Tata Motors’ profits for the March quarter halved, as higher expenses and a one-time impairment charge singed earnings, the Tata group flagship said on Wednesday.
For the three months to March, net profit fell to Rs 21.76 billion — way below Street estimates. A Bloomberg poll of 16 analysts estimated a net profit of Rs 37.48 billion on net sales of Rs 881.96 billion. The carmaker reported a net profit of Rs 43.36 billion in the same quarter a year earlier.

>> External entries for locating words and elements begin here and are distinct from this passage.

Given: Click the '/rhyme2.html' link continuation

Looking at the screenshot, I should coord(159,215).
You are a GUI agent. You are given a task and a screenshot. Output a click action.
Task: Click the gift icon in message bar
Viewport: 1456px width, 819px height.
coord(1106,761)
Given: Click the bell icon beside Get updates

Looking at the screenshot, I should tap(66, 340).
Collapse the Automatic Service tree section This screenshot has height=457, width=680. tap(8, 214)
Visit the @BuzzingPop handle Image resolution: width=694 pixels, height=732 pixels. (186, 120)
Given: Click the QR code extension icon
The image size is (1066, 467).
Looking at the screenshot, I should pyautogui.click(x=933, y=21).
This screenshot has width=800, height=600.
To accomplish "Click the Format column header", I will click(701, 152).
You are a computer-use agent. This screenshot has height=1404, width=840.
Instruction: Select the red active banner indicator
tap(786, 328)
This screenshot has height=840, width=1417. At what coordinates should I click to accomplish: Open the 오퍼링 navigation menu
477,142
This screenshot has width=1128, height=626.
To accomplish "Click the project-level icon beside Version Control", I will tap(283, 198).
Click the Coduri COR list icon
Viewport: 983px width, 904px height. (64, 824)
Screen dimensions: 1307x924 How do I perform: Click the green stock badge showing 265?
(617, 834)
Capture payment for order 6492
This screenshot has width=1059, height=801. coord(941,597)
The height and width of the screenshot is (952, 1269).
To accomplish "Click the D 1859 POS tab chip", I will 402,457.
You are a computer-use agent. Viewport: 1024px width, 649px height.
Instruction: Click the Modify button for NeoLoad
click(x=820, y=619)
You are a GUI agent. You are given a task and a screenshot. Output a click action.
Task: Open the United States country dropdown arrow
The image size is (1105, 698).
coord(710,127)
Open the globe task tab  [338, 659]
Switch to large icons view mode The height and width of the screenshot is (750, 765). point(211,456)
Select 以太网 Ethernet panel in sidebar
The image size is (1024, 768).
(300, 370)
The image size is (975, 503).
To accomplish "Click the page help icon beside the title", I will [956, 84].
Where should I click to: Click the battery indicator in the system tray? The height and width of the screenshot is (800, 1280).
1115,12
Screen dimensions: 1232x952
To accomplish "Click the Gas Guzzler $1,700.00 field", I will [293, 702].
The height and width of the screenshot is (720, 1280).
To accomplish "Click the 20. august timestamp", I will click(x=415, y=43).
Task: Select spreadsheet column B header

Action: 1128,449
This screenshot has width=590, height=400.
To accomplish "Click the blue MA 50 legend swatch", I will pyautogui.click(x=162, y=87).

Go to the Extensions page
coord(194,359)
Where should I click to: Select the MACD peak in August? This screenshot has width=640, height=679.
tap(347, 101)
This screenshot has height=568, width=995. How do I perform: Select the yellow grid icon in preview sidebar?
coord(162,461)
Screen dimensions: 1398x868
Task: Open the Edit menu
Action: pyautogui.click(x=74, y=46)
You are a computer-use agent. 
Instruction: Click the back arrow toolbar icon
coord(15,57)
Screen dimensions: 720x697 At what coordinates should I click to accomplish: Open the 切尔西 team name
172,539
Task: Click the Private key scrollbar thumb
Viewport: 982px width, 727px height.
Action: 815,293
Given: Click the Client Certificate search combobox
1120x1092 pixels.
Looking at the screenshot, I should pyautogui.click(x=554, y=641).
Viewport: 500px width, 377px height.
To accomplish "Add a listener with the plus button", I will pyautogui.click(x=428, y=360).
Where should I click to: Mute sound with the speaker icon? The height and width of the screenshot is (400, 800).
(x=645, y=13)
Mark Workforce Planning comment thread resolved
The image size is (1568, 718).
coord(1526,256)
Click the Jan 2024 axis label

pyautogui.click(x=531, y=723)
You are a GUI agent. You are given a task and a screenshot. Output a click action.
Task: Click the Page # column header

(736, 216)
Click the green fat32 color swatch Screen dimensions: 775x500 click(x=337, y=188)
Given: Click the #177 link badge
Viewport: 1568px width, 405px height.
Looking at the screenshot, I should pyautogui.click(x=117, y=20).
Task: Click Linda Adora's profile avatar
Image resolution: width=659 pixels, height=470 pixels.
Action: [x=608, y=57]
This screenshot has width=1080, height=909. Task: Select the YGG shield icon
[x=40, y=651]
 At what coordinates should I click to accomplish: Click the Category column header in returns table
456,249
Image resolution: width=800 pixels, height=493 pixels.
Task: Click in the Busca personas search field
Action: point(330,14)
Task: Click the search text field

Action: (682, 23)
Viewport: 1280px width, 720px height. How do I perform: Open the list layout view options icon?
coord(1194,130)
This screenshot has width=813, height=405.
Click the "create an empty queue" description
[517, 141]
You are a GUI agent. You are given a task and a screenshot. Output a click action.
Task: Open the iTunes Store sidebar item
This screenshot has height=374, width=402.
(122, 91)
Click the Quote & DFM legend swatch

The consolidated income from operations at the firm rose to Rs 912.79 billion over Rs 787.46 billion in the year-ago quarter. The earnings are not strictly comparable due to the implementation of goods and services tax from July, after which the revenue from operations was reported net of GST. Tata Motors also suffered a one-off loss of Rs 16.41 billion for undisclosed product development programmes that was part of its work-in-progress capital.
Jaguar Land Rover (JLR) sales fell 3.8 per cent over the period, coming off record sales in 2017. About 90 per cent of JLR sales in Britain are diesel models, compared with around 45 per cent globally. JLR’s net revenue for the quarter increased 4 per cent to Rs 75.55 billion over a year ago, while its profit before tax dropped to Rs 3.64 billion.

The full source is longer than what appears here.